# INPUT DATA
────────────────────────────────────────

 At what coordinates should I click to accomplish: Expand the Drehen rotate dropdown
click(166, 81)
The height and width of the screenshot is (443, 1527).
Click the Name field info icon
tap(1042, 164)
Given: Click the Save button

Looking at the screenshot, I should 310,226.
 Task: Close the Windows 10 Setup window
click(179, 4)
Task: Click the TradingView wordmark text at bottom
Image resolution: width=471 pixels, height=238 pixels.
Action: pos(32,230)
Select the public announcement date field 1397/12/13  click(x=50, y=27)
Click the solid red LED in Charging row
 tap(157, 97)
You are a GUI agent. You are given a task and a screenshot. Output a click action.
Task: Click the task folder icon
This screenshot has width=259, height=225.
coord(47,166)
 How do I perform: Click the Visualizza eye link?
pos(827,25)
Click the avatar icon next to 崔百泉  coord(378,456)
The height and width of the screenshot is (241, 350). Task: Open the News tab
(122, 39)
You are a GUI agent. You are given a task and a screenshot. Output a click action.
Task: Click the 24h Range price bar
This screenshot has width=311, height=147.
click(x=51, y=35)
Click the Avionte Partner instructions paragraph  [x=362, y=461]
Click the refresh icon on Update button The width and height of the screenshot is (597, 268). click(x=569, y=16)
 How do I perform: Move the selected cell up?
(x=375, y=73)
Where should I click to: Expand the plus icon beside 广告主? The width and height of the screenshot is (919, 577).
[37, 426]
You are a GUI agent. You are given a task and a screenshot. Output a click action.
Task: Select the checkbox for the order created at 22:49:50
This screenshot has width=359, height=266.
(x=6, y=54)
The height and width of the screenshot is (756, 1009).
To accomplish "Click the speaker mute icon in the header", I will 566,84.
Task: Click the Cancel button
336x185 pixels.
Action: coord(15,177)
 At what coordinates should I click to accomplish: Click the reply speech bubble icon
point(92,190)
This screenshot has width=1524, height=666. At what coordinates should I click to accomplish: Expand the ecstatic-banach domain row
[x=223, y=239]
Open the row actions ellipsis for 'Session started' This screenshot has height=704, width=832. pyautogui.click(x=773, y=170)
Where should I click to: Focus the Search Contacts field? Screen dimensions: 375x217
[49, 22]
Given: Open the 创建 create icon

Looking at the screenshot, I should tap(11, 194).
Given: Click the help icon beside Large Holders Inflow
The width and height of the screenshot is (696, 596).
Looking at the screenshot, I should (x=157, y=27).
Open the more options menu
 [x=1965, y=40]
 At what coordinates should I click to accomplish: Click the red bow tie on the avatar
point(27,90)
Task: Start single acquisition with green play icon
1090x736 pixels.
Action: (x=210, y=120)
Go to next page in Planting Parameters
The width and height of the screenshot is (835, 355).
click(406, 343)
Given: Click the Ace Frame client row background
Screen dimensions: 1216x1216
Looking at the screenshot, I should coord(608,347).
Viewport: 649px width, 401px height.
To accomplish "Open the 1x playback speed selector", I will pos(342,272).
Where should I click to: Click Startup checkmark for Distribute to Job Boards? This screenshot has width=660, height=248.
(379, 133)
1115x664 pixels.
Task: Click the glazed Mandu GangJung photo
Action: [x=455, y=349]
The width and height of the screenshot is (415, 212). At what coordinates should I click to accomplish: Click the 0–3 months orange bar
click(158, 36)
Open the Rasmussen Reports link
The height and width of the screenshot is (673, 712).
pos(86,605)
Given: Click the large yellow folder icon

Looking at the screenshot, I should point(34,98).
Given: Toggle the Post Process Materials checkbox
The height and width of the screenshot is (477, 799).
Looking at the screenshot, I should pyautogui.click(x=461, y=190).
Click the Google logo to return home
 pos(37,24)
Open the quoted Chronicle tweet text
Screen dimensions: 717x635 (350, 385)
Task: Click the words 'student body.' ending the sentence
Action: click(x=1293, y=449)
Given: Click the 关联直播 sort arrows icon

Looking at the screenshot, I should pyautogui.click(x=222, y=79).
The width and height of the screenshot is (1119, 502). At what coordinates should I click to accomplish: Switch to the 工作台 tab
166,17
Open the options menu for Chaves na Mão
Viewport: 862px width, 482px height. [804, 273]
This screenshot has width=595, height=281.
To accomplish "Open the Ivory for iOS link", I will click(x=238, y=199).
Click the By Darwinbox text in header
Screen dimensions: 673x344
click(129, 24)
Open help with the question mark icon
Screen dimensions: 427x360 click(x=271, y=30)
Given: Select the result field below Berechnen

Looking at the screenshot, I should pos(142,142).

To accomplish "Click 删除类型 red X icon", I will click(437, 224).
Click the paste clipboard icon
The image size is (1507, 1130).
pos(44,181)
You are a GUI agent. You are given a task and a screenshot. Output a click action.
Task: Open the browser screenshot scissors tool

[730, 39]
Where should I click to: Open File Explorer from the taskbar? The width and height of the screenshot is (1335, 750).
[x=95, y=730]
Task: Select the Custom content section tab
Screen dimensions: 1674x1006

────────────────────────────────────────

# GOAL OF THE EXERCISE
Starting with the line that contains "Task: Open the browser", restate every line through the end of the records above, exactly and with no other lines.

# SOLUTION TO THIS TASK
Task: Open the browser screenshot scissors tool

[730, 39]
Where should I click to: Open File Explorer from the taskbar? The width and height of the screenshot is (1335, 750).
[x=95, y=730]
Task: Select the Custom content section tab
Screen dimensions: 1674x1006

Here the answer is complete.